Thursday, October 13, 2005

So i'm the great adventurer, like all of you. We're all following treasure maps that we drew ourselves with crayons on drawing block. Don't get eaten by monsters on your journeys. I know I won't, not with my sword. Whether you're a hunter in the americas or a noblewoman in european high society, remember to come back. We'll gather in a tavern and clank foamy mugs together and rave about our conquests like big burly men. Meanwhile I peek at all of you through my magic mirror, this wonderful little contraption that lets me talk to you with typefaces and jpeg images.

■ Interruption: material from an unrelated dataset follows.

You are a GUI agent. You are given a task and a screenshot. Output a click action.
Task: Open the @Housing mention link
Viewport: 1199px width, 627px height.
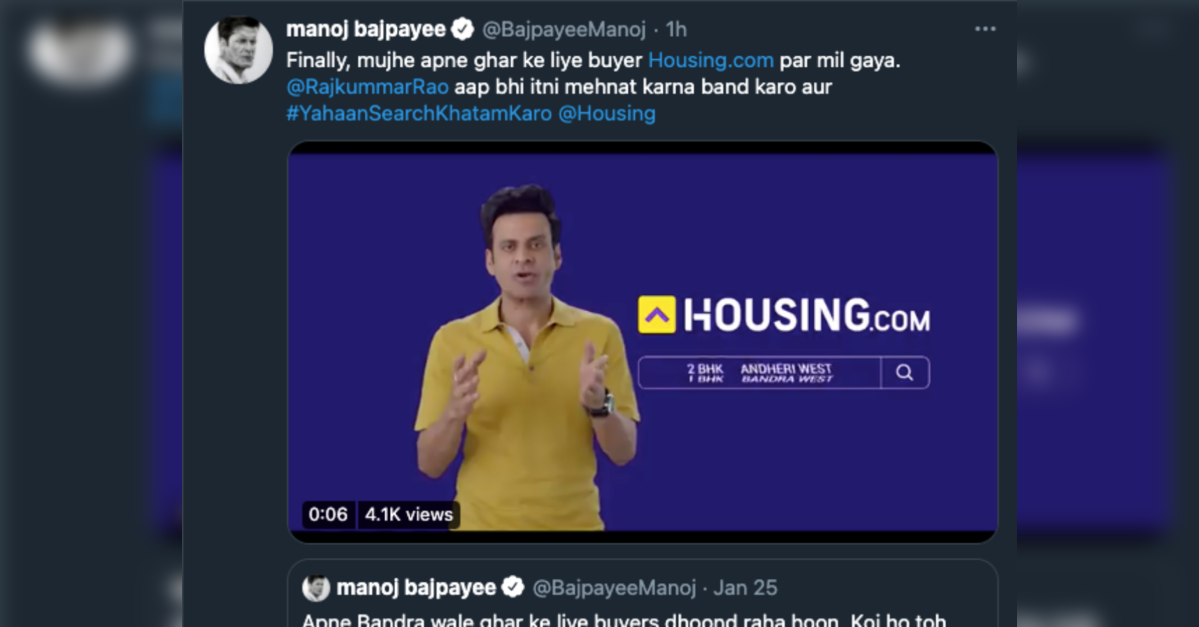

I'm really pushing myself. Everyday i come home dizzy and fall asleep on my white couch as if i had hauled bricks at a factory. I've been working on my snow white project, and now i'm attempting to draw sculptures. I wish i could take part in the home club flea market but there's no time for that. And little desire as well.

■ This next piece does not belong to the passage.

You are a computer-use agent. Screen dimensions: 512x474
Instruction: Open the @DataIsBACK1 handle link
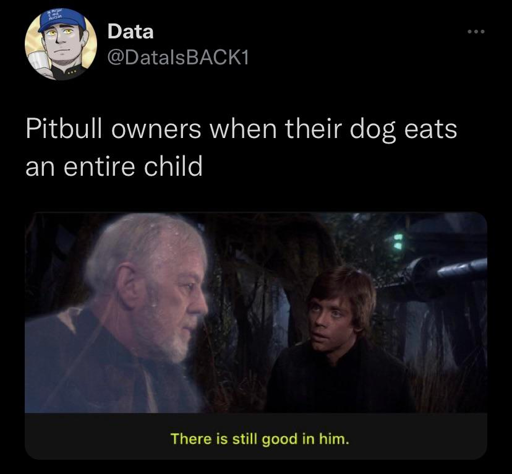(x=178, y=58)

And what goes on in my mind all the time? Bits of myths that star me, bits of nonsense really, compared to what's going on in the world. I hate myself for being one of the last to know what's on the news. What kind of a problem is losing my mother's dress on the bus, when people elsewhere are waiting for earthquakes and bombs, or crying because of what they just discovered about their own fathers. Families draw tight to stop those tears. What is film, what is fashion, what is music, compared to real comforts that are much needed in other homes? I despise my indulgence. I would pour out all my time and energy into my craft if there weren't more important things to love. J, you are so soft now, and though i hardly know you anymore, i can be sure you're still that little girl who was almost my own sister. You used to take me into your parents' room and show me secrets. Laughable embarrassing things now, but i would listen to any of your secrets. Our house is built on tradition, year after excrutiating year, but now i see the importance of that. If i ever fall, more than twenty pairs of hands will catch me, more than twenty pairs of eyes will close in prayer for me. That's my hands for you, my heart, my prayer.